OBJECTIVE—Given limited reports on diabetes among U.S. Asian and Pacific Islander youth, we describe the clinical characteristics, incidence, and prevalence of diabetes among Asian, Pacific Islander, and mixed Asian–Pacific Islander youth.RESEARCH DESIGN AND METHODS—Data were collected from 245 Asian, Pacific Islander, and Asian–Pacific Islander participants in the SEARCH for Diabetes in Youth Study, a population-based study of diabetes in youth (aged <20 years). Additionally, we estimated the incidence and prevalence of type 1 and type 2 diabetes for Asian, Pacific Islander, and Asian–Pacific Islander youth combined.RESULTS—Most participants with type 2 diabetes were obese (range Asian 71% to Pacific Islander 100%) with mean BMI >33 kg/m2. In those with type 1 diabetes, Pacific Islanders were more likely to be obese, with a mean BMI of 26 vs. 20 kg/m2 for Asian and Asian–Pacific Islander youth (P < 0.0001). The incidence of type 1 diabetes for youth aged 0–9 years was 6.4 per 100,000 person-years and 7.4 per 100,000 person-years for youth aged 10–19 years. The incidence of type 2 diabetes was 12.1 per 100,000 person-years for youth aged 10–19 years.CONCLUSIONS—While Asian and Asian–Pacific Islanders with type 1 and type 2 diabetes had lower mean BMIs than Pacific Islanders, all Asian, Pacific Islander, and Asian–Pacific Islanders with type 2 diabetes had mean BMIs above adult ethnicity-specific definitions of obesity.

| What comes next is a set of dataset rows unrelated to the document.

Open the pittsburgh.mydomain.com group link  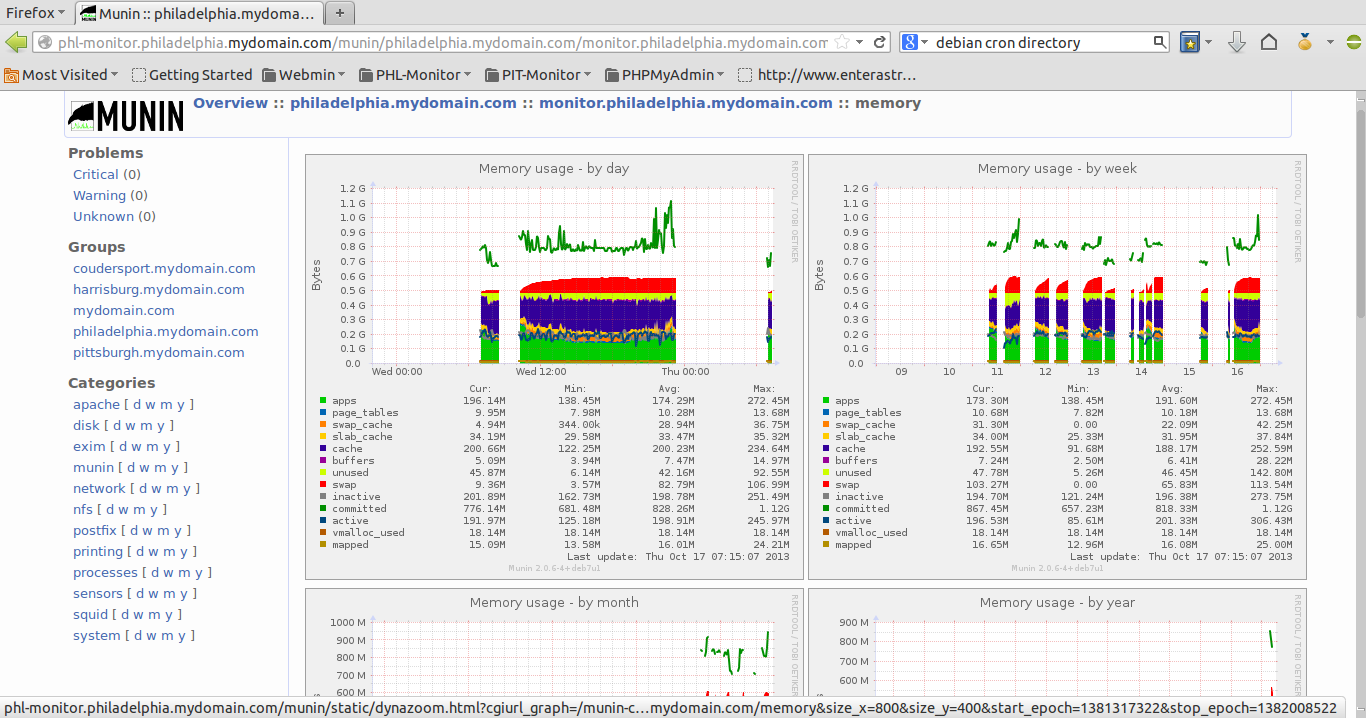click(x=158, y=352)
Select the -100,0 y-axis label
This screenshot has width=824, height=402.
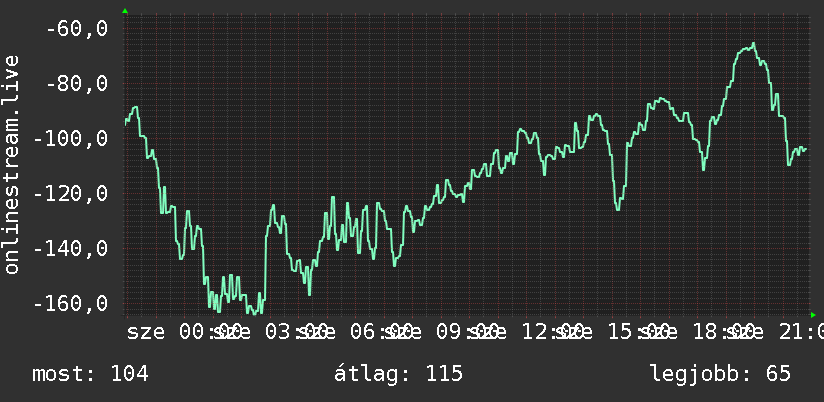71,139
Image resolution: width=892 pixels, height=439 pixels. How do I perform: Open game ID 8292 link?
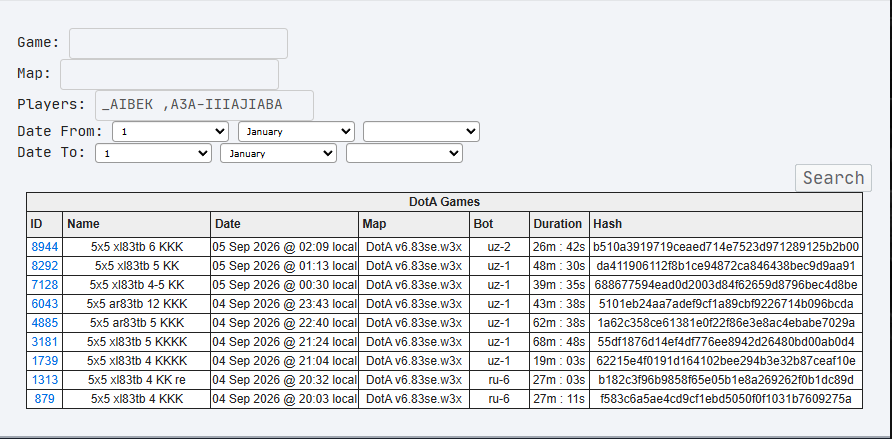click(44, 266)
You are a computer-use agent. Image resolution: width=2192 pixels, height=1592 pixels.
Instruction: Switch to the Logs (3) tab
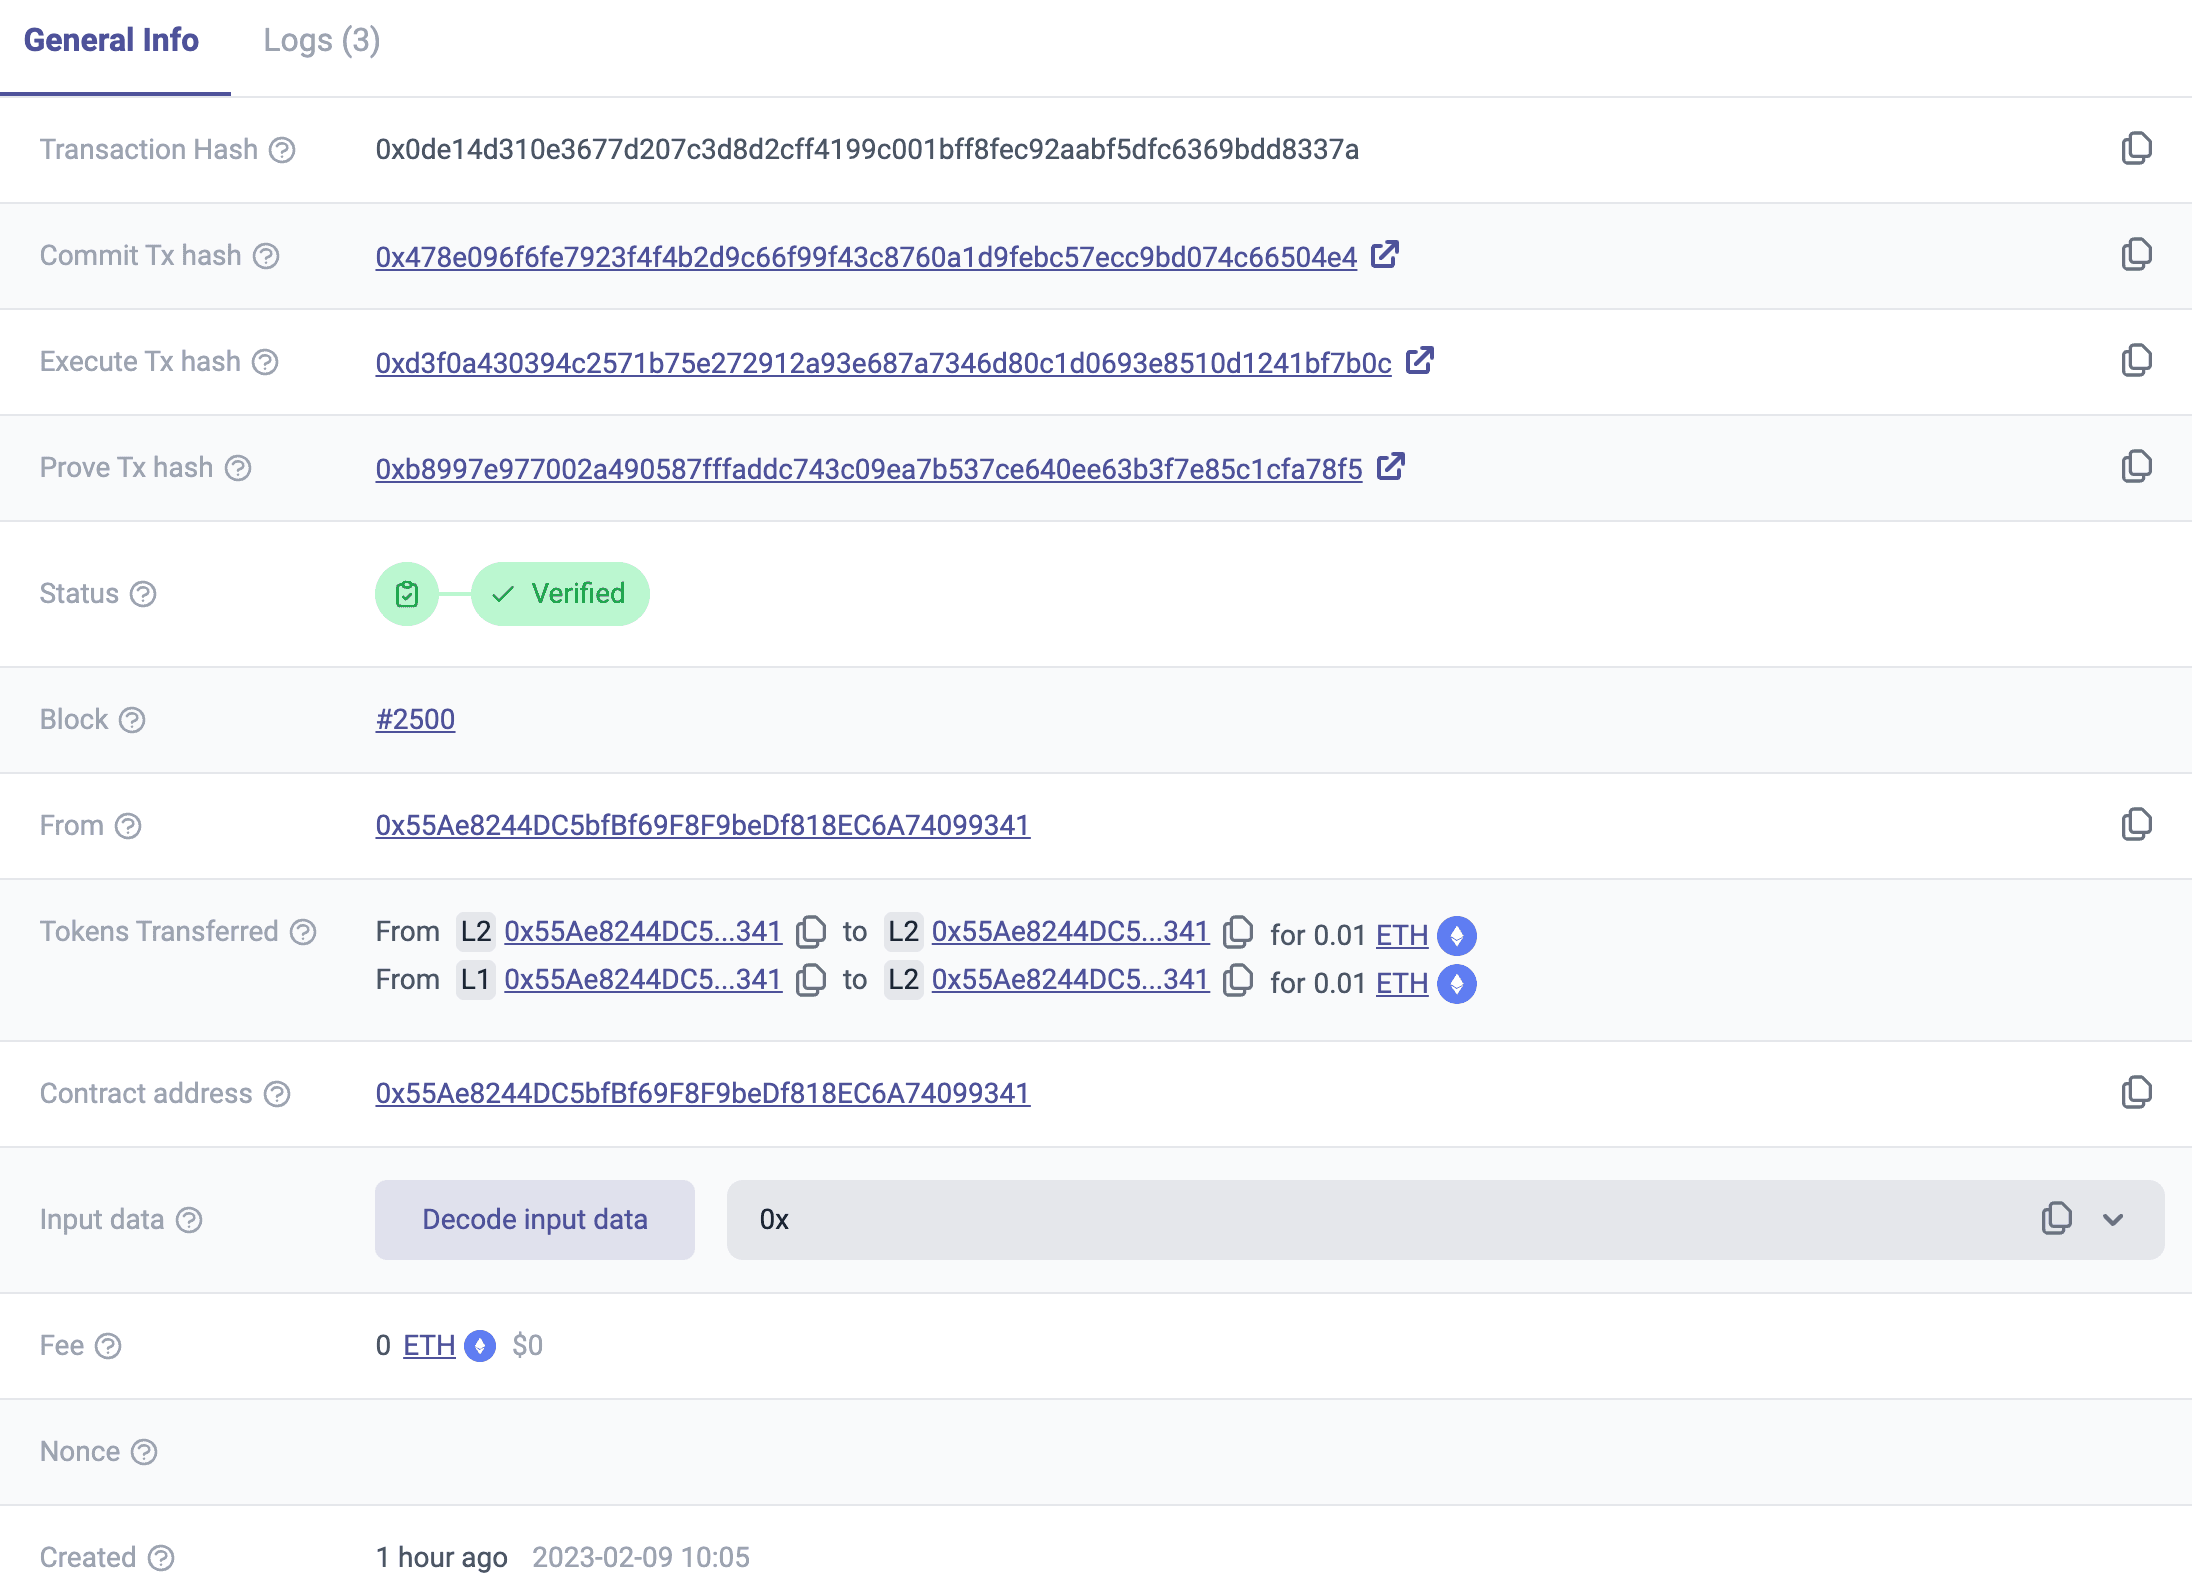[321, 41]
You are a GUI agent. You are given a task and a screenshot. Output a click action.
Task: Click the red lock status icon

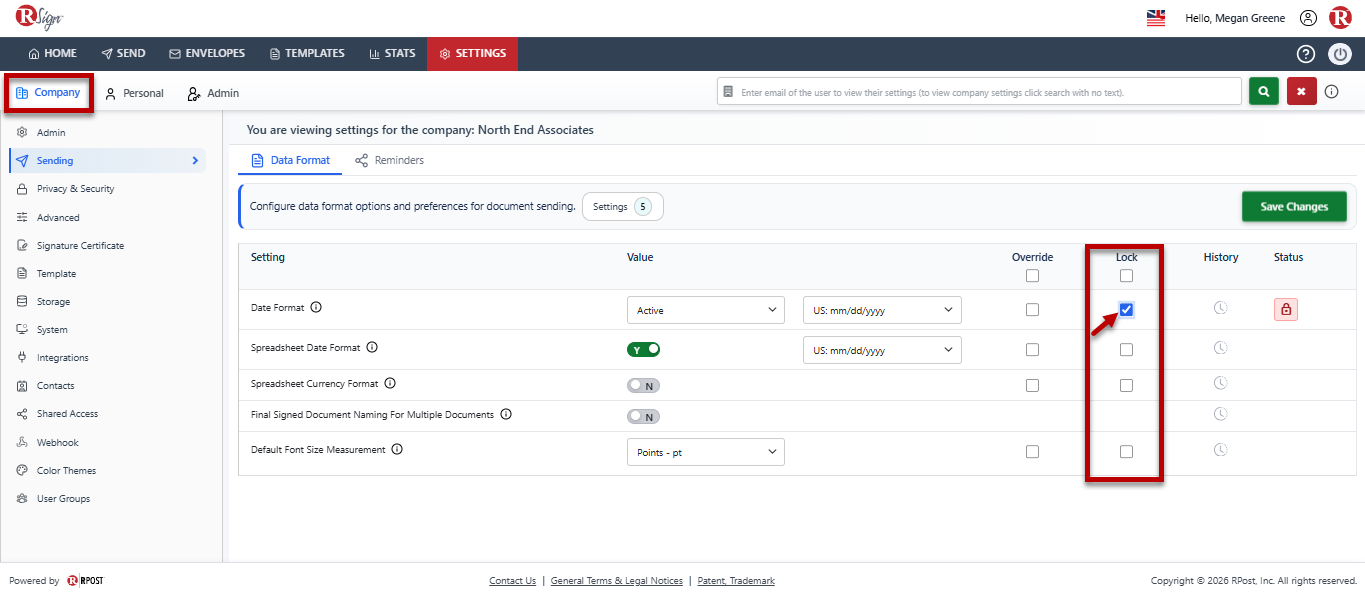(x=1286, y=310)
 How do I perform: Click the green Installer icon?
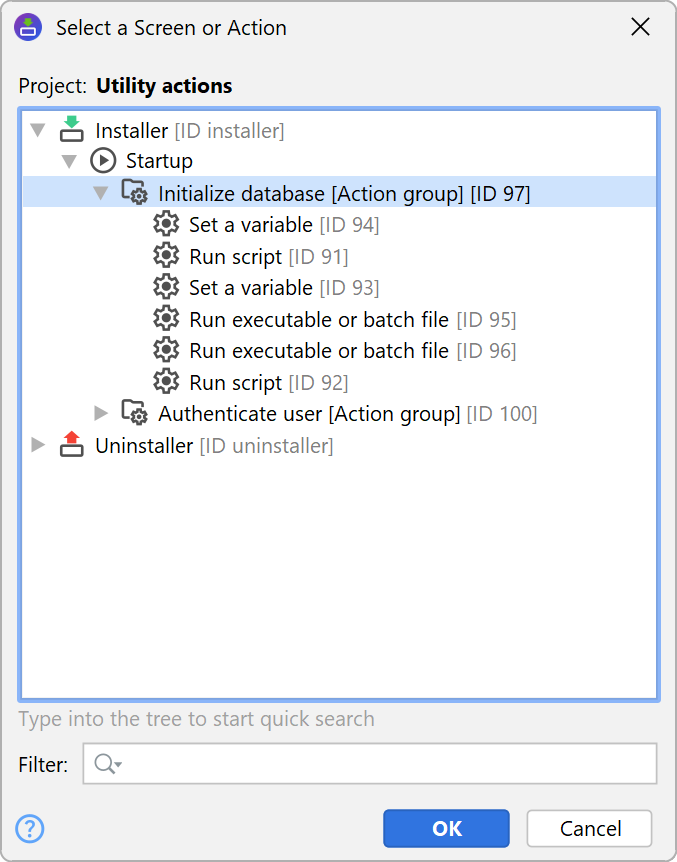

While the majority of Asian, Pacific Islander, and Asian–Pacific Islander youth had type 1 diabetes, older Asian, Pacific Islander, and Asian–Pacific Islander youth (aged 10–19 years) have an incidence of type 2 diabetes almost double that of type 1 diabetes. Public health efforts to prevent type 2 diabetes and obesity in Asian, Pacific Islander, and Asian–Pacific Islander adolescents are needed.